Using the information
a – In the piece on Pinkham's heroin use below, turn the paragraph beginning "Two years passed" into a short bulleted list that keeps its main facts.
b – According to the piece on Pinkham's heroin use below, when did he first snort heroin?

It was early spring 2007. Less than a year had passed since Pinkham graduated from OV. He snorted heroin the first time it was given to him.
“It made me sick, but I was high as a kite,” Pinkham said. “It felt like Jesus came down and wrapped me in a hospital blanket. It made me warm and I didn’t care about anything — rent, car payments — I didn’t care about anything.”
He was asked how he could be so sick and feel so good.
“I was sick to my stomach, but my mind was where I wanted to be,” he explained.
SOMETHING TO LIVE FOR
Two years passed, and Pinkham spent them as a full-blown heroin addict with breaks to try and get clean, only to relapse. He held a series of jobs, but would quit before he got fired. He sold off his possessions to buy heroin. He stole from family members. He did things he never thought he’d do to buy drugs.
“I would walk along Route 7, McConnell Road, Forest Dale Road, I’d walk for miles, picking up cans and bottles,” he said. “Do you know it takes 500 cans and bottles to buy one bag of heroin?”

Information given
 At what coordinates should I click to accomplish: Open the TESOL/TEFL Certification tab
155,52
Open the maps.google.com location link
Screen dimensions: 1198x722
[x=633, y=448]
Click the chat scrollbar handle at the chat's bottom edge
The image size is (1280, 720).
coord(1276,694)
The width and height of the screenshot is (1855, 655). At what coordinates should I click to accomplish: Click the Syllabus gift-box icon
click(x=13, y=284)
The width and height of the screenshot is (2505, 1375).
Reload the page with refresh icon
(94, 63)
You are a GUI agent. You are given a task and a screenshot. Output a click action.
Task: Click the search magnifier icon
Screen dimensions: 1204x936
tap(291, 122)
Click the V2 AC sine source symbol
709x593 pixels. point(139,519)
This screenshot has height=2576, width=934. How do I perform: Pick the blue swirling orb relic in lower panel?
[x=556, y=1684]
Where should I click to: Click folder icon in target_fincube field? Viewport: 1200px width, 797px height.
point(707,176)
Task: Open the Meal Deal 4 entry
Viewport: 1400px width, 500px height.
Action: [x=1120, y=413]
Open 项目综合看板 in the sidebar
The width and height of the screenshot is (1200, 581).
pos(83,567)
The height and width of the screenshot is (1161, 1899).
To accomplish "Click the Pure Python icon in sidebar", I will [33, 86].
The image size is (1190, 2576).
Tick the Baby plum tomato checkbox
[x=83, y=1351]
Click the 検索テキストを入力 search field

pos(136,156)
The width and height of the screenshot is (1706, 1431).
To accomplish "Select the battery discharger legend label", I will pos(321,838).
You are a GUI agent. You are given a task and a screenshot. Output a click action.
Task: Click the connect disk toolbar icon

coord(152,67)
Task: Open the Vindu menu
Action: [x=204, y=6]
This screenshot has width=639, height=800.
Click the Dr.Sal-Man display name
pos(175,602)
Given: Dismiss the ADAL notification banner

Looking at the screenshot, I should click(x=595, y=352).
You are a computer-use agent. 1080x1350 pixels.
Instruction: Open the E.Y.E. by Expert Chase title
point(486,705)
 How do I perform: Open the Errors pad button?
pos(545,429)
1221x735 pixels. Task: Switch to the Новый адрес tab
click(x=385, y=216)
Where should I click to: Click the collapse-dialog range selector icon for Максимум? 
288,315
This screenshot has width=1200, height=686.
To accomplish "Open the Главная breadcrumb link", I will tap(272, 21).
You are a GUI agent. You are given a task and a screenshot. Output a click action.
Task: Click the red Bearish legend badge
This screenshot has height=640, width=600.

Outputs by task
a –
- Pinkham spent two years as a full-blown heroin addict.
- He took breaks to try to get clean but relapsed.
- He held a series of jobs and quit each one before he could be fired.
- He sold his possessions to buy heroin.
- He stole from family members.
- He did things he never thought he'd do to buy drugs.

b – Early spring 2007.